======== SOURCE RECORDS
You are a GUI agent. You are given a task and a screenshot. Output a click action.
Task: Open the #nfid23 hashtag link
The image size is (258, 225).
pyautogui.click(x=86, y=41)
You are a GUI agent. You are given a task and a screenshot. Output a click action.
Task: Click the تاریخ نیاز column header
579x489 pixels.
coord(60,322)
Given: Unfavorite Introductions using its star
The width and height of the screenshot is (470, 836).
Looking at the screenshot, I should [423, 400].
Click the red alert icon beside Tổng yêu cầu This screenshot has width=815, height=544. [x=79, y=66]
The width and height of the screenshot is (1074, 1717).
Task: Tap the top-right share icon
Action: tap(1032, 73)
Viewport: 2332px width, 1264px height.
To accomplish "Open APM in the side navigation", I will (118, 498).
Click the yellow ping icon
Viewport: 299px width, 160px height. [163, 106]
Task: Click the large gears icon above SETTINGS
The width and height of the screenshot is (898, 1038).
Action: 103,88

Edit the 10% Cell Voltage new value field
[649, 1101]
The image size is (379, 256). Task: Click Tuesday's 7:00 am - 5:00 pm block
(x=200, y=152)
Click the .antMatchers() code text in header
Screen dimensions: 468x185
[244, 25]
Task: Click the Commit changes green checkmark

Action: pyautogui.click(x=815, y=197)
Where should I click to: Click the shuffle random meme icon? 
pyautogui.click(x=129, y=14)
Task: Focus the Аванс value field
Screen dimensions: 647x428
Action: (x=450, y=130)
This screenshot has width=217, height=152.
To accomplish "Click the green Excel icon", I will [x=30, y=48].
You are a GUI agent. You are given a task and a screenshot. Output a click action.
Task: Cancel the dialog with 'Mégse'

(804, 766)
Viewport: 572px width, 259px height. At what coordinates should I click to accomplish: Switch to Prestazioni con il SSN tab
================
* _WHAT IS REQUIRED_
Copy out every line of the records above, character for character, with nothing changed.

* _REPLY TO THE TASK_
You are a GUI agent. You are given a task and a screenshot. Output a click action.
Task: Open the #nfid23 hashtag link
The image size is (258, 225).
pyautogui.click(x=86, y=41)
You are a GUI agent. You are given a task and a screenshot. Output a click action.
Task: Click the تاریخ نیاز column header
579x489 pixels.
coord(60,322)
Given: Unfavorite Introductions using its star
The width and height of the screenshot is (470, 836).
Looking at the screenshot, I should [423, 400].
Click the red alert icon beside Tổng yêu cầu This screenshot has width=815, height=544. [x=79, y=66]
The width and height of the screenshot is (1074, 1717).
Task: Tap the top-right share icon
Action: tap(1032, 73)
Viewport: 2332px width, 1264px height.
To accomplish "Open APM in the side navigation", I will (118, 498).
Click the yellow ping icon
Viewport: 299px width, 160px height. [163, 106]
Task: Click the large gears icon above SETTINGS
The width and height of the screenshot is (898, 1038).
Action: 103,88

Edit the 10% Cell Voltage new value field
[649, 1101]
The image size is (379, 256). Task: Click Tuesday's 7:00 am - 5:00 pm block
(x=200, y=152)
Click the .antMatchers() code text in header
Screen dimensions: 468x185
[244, 25]
Task: Click the Commit changes green checkmark

Action: pyautogui.click(x=815, y=197)
Where should I click to: Click the shuffle random meme icon? 
pyautogui.click(x=129, y=14)
Task: Focus the Аванс value field
Screen dimensions: 647x428
Action: (x=450, y=130)
This screenshot has width=217, height=152.
To accomplish "Click the green Excel icon", I will [x=30, y=48].
You are a GUI agent. You are given a task and a screenshot. Output a click action.
Task: Cancel the dialog with 'Mégse'

(804, 766)
Viewport: 572px width, 259px height. At what coordinates should I click to accomplish: Switch to Prestazioni con il SSN tab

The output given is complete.